RECORDS TO USE =
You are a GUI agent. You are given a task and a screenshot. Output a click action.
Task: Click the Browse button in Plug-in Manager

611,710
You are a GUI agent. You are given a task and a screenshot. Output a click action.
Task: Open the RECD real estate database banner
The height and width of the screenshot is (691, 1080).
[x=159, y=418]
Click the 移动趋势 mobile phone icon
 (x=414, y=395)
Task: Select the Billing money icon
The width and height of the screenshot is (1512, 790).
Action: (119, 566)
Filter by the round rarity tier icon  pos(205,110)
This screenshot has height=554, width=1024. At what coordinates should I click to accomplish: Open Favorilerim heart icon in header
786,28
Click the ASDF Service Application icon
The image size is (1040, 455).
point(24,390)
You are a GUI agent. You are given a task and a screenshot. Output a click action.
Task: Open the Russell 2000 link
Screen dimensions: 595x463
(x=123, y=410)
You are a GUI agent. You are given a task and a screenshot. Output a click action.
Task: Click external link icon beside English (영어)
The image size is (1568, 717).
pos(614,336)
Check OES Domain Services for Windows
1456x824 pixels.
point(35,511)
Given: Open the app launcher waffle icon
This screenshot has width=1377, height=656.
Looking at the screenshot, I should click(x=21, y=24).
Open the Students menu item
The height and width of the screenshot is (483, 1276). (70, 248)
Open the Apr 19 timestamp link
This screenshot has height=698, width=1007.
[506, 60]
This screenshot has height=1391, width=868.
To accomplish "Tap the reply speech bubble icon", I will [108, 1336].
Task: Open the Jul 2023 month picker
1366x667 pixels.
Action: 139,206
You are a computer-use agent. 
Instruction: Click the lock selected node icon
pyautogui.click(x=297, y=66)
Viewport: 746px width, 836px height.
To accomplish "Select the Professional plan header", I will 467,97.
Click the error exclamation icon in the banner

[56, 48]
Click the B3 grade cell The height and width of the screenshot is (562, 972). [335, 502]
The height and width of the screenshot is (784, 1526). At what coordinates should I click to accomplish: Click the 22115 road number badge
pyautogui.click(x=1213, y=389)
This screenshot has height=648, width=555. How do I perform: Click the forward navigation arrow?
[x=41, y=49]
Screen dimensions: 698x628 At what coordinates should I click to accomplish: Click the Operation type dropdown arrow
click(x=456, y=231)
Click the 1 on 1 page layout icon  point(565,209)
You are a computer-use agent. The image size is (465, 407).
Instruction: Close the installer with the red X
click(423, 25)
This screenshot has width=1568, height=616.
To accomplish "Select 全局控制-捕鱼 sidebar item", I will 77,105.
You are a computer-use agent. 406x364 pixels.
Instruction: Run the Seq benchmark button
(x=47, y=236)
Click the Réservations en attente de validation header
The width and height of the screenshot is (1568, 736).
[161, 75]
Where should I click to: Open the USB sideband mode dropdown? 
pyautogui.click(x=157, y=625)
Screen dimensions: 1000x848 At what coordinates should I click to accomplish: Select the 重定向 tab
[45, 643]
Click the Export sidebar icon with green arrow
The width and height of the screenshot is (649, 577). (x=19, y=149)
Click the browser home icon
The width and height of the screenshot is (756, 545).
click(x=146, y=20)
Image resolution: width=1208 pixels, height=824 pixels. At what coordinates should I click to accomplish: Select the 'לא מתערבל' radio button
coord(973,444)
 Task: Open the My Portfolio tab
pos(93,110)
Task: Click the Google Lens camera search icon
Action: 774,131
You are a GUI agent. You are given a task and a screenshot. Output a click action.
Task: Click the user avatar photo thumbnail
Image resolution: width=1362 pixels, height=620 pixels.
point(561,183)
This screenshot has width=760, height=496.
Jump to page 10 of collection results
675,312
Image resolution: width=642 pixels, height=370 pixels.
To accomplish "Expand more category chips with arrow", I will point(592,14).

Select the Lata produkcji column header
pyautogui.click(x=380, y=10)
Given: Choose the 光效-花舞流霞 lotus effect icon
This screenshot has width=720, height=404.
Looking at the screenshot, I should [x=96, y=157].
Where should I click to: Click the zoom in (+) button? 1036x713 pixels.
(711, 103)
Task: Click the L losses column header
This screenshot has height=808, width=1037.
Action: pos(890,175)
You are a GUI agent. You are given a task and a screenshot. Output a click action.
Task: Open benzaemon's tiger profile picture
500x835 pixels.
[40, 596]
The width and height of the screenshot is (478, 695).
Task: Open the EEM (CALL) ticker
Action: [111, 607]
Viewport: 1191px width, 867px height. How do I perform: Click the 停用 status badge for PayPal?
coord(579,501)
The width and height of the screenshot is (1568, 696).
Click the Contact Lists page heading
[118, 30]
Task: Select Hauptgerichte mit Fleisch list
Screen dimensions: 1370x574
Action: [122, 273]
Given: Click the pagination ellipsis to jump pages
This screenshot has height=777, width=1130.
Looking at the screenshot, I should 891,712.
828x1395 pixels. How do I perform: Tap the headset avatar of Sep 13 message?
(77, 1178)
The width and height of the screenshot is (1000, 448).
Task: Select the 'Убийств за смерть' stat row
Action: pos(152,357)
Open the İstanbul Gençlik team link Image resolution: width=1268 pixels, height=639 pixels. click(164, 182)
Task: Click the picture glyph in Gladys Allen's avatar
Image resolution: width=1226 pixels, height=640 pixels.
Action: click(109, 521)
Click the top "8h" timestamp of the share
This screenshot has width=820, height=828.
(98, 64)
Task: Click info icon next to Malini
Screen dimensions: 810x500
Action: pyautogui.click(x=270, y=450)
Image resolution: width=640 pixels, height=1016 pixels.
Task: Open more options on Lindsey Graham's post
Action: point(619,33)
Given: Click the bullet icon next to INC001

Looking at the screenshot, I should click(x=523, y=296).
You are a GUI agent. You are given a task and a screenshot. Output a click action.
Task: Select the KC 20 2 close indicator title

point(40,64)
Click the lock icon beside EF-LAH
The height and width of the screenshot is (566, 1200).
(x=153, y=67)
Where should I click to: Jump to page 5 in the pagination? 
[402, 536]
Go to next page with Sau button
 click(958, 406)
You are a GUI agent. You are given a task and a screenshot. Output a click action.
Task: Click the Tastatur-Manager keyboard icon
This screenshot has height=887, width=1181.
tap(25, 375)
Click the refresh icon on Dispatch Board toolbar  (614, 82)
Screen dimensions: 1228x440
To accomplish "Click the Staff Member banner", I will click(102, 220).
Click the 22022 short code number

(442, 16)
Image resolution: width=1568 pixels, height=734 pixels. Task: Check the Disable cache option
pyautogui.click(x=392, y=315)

BRIEF = Every line of the listing must be transcribed exactly.

YOUR RESPONSE =
You are a GUI agent. You are given a task and a screenshot. Output a click action.
Task: Click the Browse button in Plug-in Manager

611,710
You are a GUI agent. You are given a task and a screenshot. Output a click action.
Task: Open the RECD real estate database banner
The height and width of the screenshot is (691, 1080).
[x=159, y=418]
Click the 移动趋势 mobile phone icon
 (x=414, y=395)
Task: Select the Billing money icon
The width and height of the screenshot is (1512, 790).
Action: (119, 566)
Filter by the round rarity tier icon  pos(205,110)
This screenshot has height=554, width=1024. At what coordinates should I click to accomplish: Open Favorilerim heart icon in header
786,28
Click the ASDF Service Application icon
The image size is (1040, 455).
point(24,390)
You are a GUI agent. You are given a task and a screenshot. Output a click action.
Task: Open the Russell 2000 link
Screen dimensions: 595x463
(x=123, y=410)
You are a GUI agent. You are given a task and a screenshot. Output a click action.
Task: Click external link icon beside English (영어)
The image size is (1568, 717).
pos(614,336)
Check OES Domain Services for Windows
1456x824 pixels.
point(35,511)
Given: Open the app launcher waffle icon
This screenshot has width=1377, height=656.
Looking at the screenshot, I should click(x=21, y=24).
Open the Students menu item
The height and width of the screenshot is (483, 1276). (70, 248)
Open the Apr 19 timestamp link
This screenshot has height=698, width=1007.
[506, 60]
This screenshot has height=1391, width=868.
To accomplish "Tap the reply speech bubble icon", I will [108, 1336].
Task: Open the Jul 2023 month picker
1366x667 pixels.
Action: 139,206
You are a computer-use agent. 
Instruction: Click the lock selected node icon
pyautogui.click(x=297, y=66)
Viewport: 746px width, 836px height.
To accomplish "Select the Professional plan header", I will 467,97.
Click the error exclamation icon in the banner

[56, 48]
Click the B3 grade cell The height and width of the screenshot is (562, 972). [335, 502]
The height and width of the screenshot is (784, 1526). At what coordinates should I click to accomplish: Click the 22115 road number badge
pyautogui.click(x=1213, y=389)
This screenshot has height=648, width=555. How do I perform: Click the forward navigation arrow?
[x=41, y=49]
Screen dimensions: 698x628 At what coordinates should I click to accomplish: Click the Operation type dropdown arrow
click(x=456, y=231)
Click the 1 on 1 page layout icon  point(565,209)
You are a computer-use agent. The image size is (465, 407).
Instruction: Close the installer with the red X
click(423, 25)
This screenshot has width=1568, height=616.
To accomplish "Select 全局控制-捕鱼 sidebar item", I will 77,105.
You are a computer-use agent. 406x364 pixels.
Instruction: Run the Seq benchmark button
(x=47, y=236)
Click the Réservations en attente de validation header
The width and height of the screenshot is (1568, 736).
[161, 75]
Where should I click to: Open the USB sideband mode dropdown? 
pyautogui.click(x=157, y=625)
Screen dimensions: 1000x848 At what coordinates should I click to accomplish: Select the 重定向 tab
[45, 643]
Click the Export sidebar icon with green arrow
The width and height of the screenshot is (649, 577). (x=19, y=149)
Click the browser home icon
The width and height of the screenshot is (756, 545).
click(x=146, y=20)
Image resolution: width=1208 pixels, height=824 pixels. At what coordinates should I click to accomplish: Select the 'לא מתערבל' radio button
coord(973,444)
 Task: Open the My Portfolio tab
pos(93,110)
Task: Click the Google Lens camera search icon
Action: 774,131
You are a GUI agent. You are given a task and a screenshot. Output a click action.
Task: Click the user avatar photo thumbnail
Image resolution: width=1362 pixels, height=620 pixels.
point(561,183)
This screenshot has width=760, height=496.
Jump to page 10 of collection results
675,312
Image resolution: width=642 pixels, height=370 pixels.
To accomplish "Expand more category chips with arrow", I will point(592,14).

Select the Lata produkcji column header
pyautogui.click(x=380, y=10)
Given: Choose the 光效-花舞流霞 lotus effect icon
This screenshot has width=720, height=404.
Looking at the screenshot, I should [x=96, y=157].
Where should I click to: Click the zoom in (+) button? 1036x713 pixels.
(711, 103)
Task: Click the L losses column header
This screenshot has height=808, width=1037.
Action: pos(890,175)
You are a GUI agent. You are given a task and a screenshot. Output a click action.
Task: Open benzaemon's tiger profile picture
500x835 pixels.
[40, 596]
The width and height of the screenshot is (478, 695).
Task: Open the EEM (CALL) ticker
Action: [111, 607]
Viewport: 1191px width, 867px height. How do I perform: Click the 停用 status badge for PayPal?
coord(579,501)
The width and height of the screenshot is (1568, 696).
Click the Contact Lists page heading
[118, 30]
Task: Select Hauptgerichte mit Fleisch list
Screen dimensions: 1370x574
Action: [122, 273]
Given: Click the pagination ellipsis to jump pages
This screenshot has height=777, width=1130.
Looking at the screenshot, I should 891,712.
828x1395 pixels. How do I perform: Tap the headset avatar of Sep 13 message?
(77, 1178)
The width and height of the screenshot is (1000, 448).
Task: Select the 'Убийств за смерть' stat row
Action: pos(152,357)
Open the İstanbul Gençlik team link Image resolution: width=1268 pixels, height=639 pixels. click(164, 182)
Task: Click the picture glyph in Gladys Allen's avatar
Image resolution: width=1226 pixels, height=640 pixels.
Action: click(109, 521)
Click the top "8h" timestamp of the share
This screenshot has width=820, height=828.
(98, 64)
Task: Click info icon next to Malini
Screen dimensions: 810x500
Action: pyautogui.click(x=270, y=450)
Image resolution: width=640 pixels, height=1016 pixels.
Task: Open more options on Lindsey Graham's post
Action: point(619,33)
Given: Click the bullet icon next to INC001

Looking at the screenshot, I should click(x=523, y=296).
You are a GUI agent. You are given a task and a screenshot. Output a click action.
Task: Select the KC 20 2 close indicator title

point(40,64)
Click the lock icon beside EF-LAH
The height and width of the screenshot is (566, 1200).
(x=153, y=67)
Where should I click to: Jump to page 5 in the pagination? 
[402, 536]
Go to next page with Sau button
 click(958, 406)
You are a GUI agent. You are given a task and a screenshot. Output a click action.
Task: Click the Tastatur-Manager keyboard icon
This screenshot has height=887, width=1181.
tap(25, 375)
Click the refresh icon on Dispatch Board toolbar  (614, 82)
Screen dimensions: 1228x440
To accomplish "Click the Staff Member banner", I will click(102, 220).
Click the 22022 short code number

(442, 16)
Image resolution: width=1568 pixels, height=734 pixels. Task: Check the Disable cache option
pyautogui.click(x=392, y=315)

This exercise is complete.